«Ce n'est plus comme c'était avant»

Ils et elles ont des résidences qui leur sont réservées. Dans certains cas, c'est même tout un quartier d'une ville qui leur est dédié. En fait, bientôt, il n'y aura plus au Québec une ville, voire un village de quelque importance, qui ne comptera pas sur son territoire une résidence pour retraités. Le monde de l'habitation vit une transformation rapide.

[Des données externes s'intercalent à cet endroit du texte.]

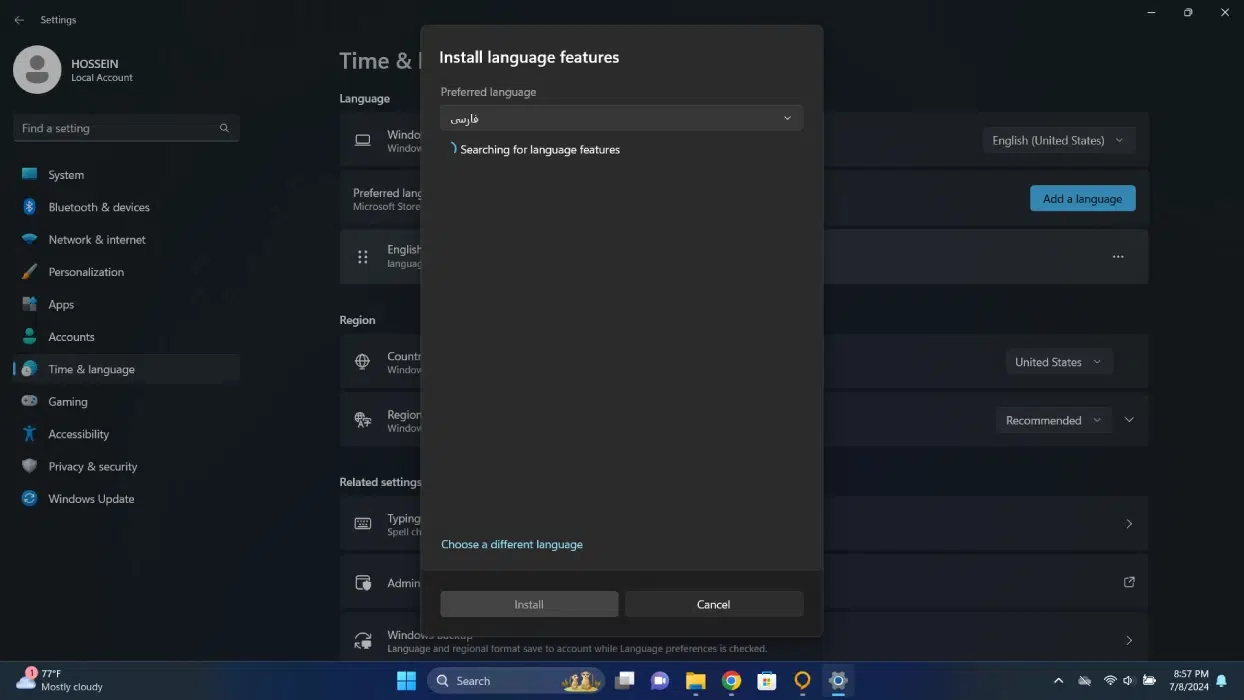The width and height of the screenshot is (1244, 700).
Task: Open Privacy & security settings
Action: [92, 466]
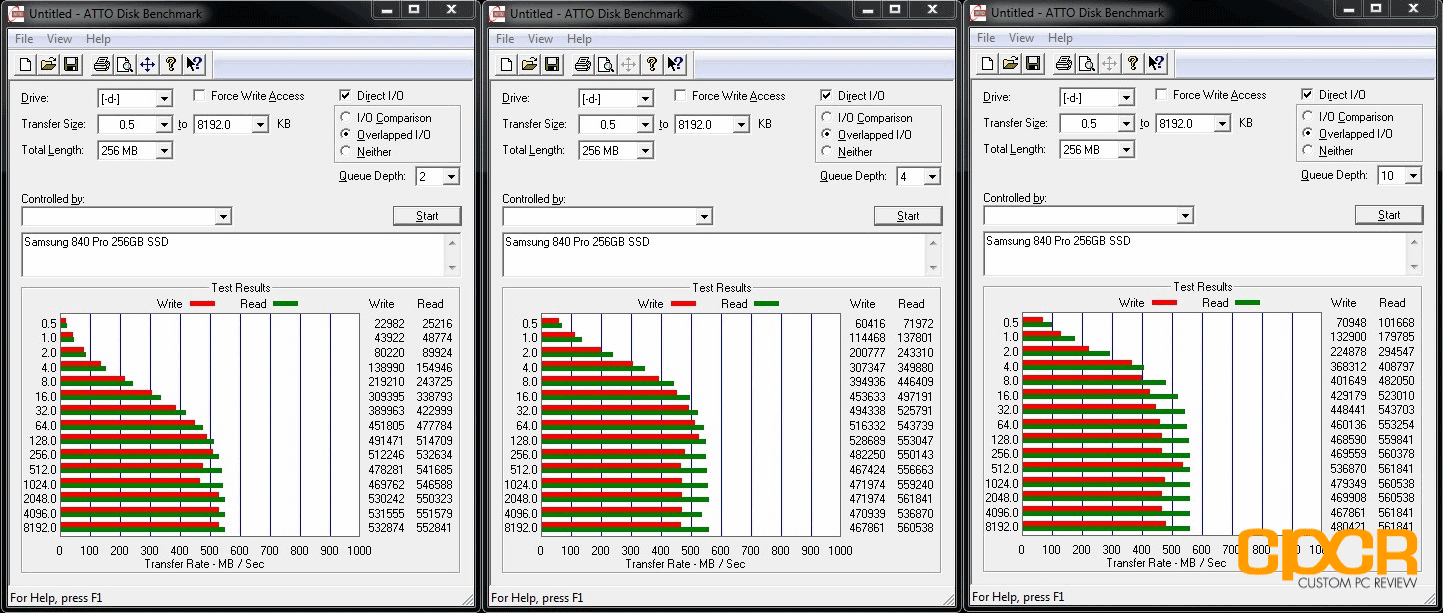Screen dimensions: 1443x613
Task: Select I/O Comparison radio in Queue Depth 10 window
Action: coord(1308,117)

S'il y a une révolution culturelle qui a cours, mais qui n'entraîne pas encore une abondante littérature, et cela étant un fait quand on exclut l'édition spécialisée, c'est bien celle qui se produit dans les relations intergénérationnelles. Si, en réalité, il y a bien un cas où «ce n'est plus comme c'était avant», c'est cet univers des liens qui unissent enfants et parents et celui des comportements affichés au moment où les aînés atteignent l'âge de la retraite.En fait, l'organisation sociale subit une métamorphose. Relisez ainsi les oeuvres d'une Jane Austen et autres consorts et vous verrez qu'il ne se retrouve plus dans une lointaine Angleterre, ce modèle qui imposait à l'aîné la gestion des biens et à un autre un séjour dans un des services de l'État. Au Québec, la même formule s'appliquait aussi à la famille terrienne: à l'un la terre et à un autre, fille ou garçon, sa mise au service de l'Église. Et souvenez-vous aussi que la «cheffe» du clan déclarait souvent que «la petite dernière est à moi», à savoir qu'elle allait s'occuper de sa mère jusqu'à sa mort et ainsi mourir «vieille fille». Et qui héritait de la demeure familiale savait ce qui l'attendait en retour: il aurait à héberger et nourrir les ancêtres, et ainsi les accompagner jusqu'à leur dernier souffle.
Ce monde n'est plus.
S'établir une fois de plus
Auparavant, si on pensait à la retraite, le discours qui en découlait portait d'abord sur l'organisation et la planification du temps de loisir. Aujourd'hui, non seulement on se demande si oui ou non on quittera son emploi, mais aussi on se dit que, la retraite venue, sans doute un déménagement s'imposera: et de l'argent reçu lors de la vente de la résidence familiale, il en restera suffisamment pour penser à s'établir dans ce qui ne s'appelle plus «une maison de retraite» mais est devenu une «résidence pour retraités».
Et, dans un plus d'un cas, quand on dit «résidence», on veut vraiment dire «résidence». Prenons le Masterpiece de l'Île-des-Soeurs et écoutons sa porte-parole: «Les prix de location commencent à 2600 $ par mois et tout est inclus, excepté le téléphone: les trois repas par jour, l'entretien ménager une fois par semaine, les activités, le chauffage, l'électricité, le câble et la connexion Internet sans fil, le stationnement intérieur et un casier de rangement. Nous avons aussi un service de navette gratuit qui amène nos résidants au centre-ville pour leurs rendez-vous médicaux.» Et le repas du soir: un quatre-services et à l'heure souhaitée soit au grand restaurant, soit au bistro, soit au comptoir libre-service. La vie d'hôtel, quoi!
Selon ses besoins
Le sort des nantis n'est cependant pas le même pour tous. Mais on construit aussi pour accueillir le plus grand nombre possible de retraités ou futurs retraités, et ce, en tenant compte des variations de revenus. Ainsi, Visavie offre un service de consultation gratuit pour aider toute personne à identifier et obtenir un lieu de résidence qui convienne à ses besoins. Car tous n'ont pas la possibilité de pouvoir se voir offrir, comme le dit François Théorêt, de cet organisme d'aide à l'accès à des résidences, le luxe, le grand luxe: «On retrouve des produits de qualité et il y en a pour tous les goûts à tous les prix, soit à des coûts qui peuvent varier de mille à sept mille dollars par mois, voire huit mille dans certains cas.»
En fait, normalement, on pourrait dire qu'il en coûterait autour de mille dollars par mois pour accéder à un lieu, y trouver une chambre, et même plus grand dans une résidence, où, outre le lit et les repas, s'ajouteront des services, ceux de santé n'étant pas les moindres.
Bref, qui parle de résidence ne parle plus d'un lieu où les mots «maisons de retraite» ont une connotation négative. On y vivrait bien là, sans avoir à y sacrifier son autonomie, pour y obtenir un espace bien à soi et aussi retrouver une vie collective que souvent la maison individuelle ou le simple logement n'offre plus dans nos villes où la vie collective est souvent devenue inexistante.
À la retraite, il y aurait ainsi mieux à faire qu'à «s'encabaner».